Rebecca graduated in 1990 and spent twelve years in The Foreign, Commonwealth and Development Office. After leaving she combined raising her family with charity work working as a trustee and fundraiser for a number of charities focused on education both in the UK and in Nepal before co- founding Network, a registered charity and social inclusion initiative with the aim of providing young people with inspiring work placement and mentoring opportunities otherwise not available to them.
Since 2022, Rebecca has been working to support Ukraine and she has travelled extensively in country personally delivering essential supplies and humanitarian aid. She has established networks of volunteers and experts to fundraise and to co-operate and she is an advisor to The World Extreme Medicine Fund providing support for the supply of medical supplies and medical training to communities and front line medics in Ukraine.
Rebecca’s interest for her time at Cambridge on the Better Futures Programme is to examine the impact and contribution of civil society in crisis, whatever that crisis might be. Her work in Ukraine has demonstrated the power of “unconventional statecraft” where volunteers have had to step in to supply communities who lack resources. She draws on her deep knowledge and experience of working in Ukraine, often close to the frontline, for a range of voluntary initiatives in the country, working not only to achieve the specific practical tasks in demanding and dangerous circumstances, but also to connect the various initiatives to each other; to local Ukrainian officials, military personnel and citizens; and to sources of funding.

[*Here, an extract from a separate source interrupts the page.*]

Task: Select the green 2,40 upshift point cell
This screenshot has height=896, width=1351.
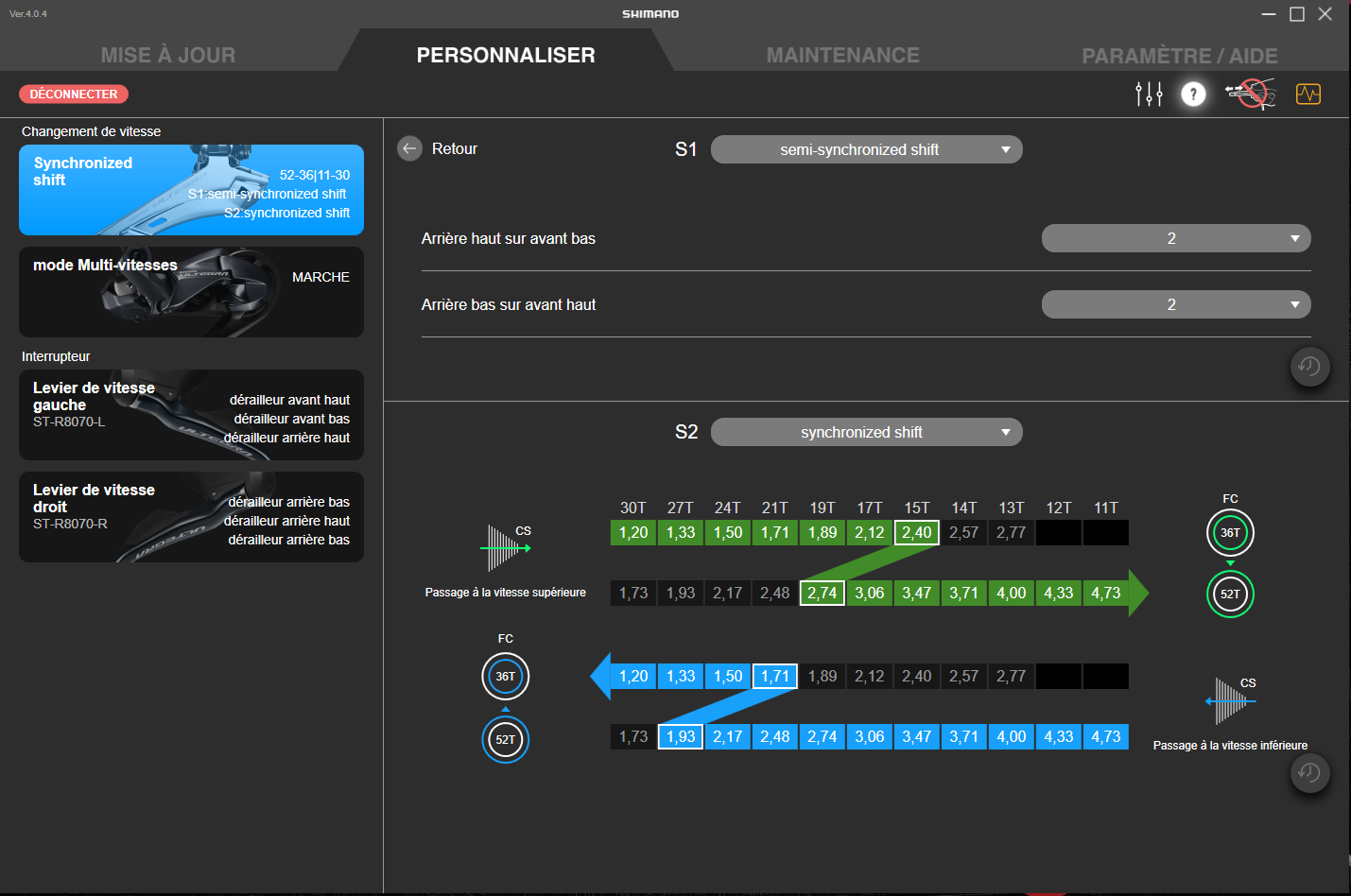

The question is how can we “bottle” the initiative, courage and commitment of volunteers and roll this capability out much more widely, without introducing rigidity and bureaucracy and what benefits does this voluntary work have on societies more generally? What is the role of civil society when governments are not trusted and/or are unable to meet need? In Ukraine, given the very demanding and sometimes dangerous circumstances of the work, the voluntary nature of the tasks, and the requirement to respond very flexibly to the situation on the ground at a political, strategic and tactical level while remaining safe and ethical is a significant intellectual challenge that goes beyond normal management questions, and she believes will require imaginative study across psychology, economics, politics and perhaps many other subjects.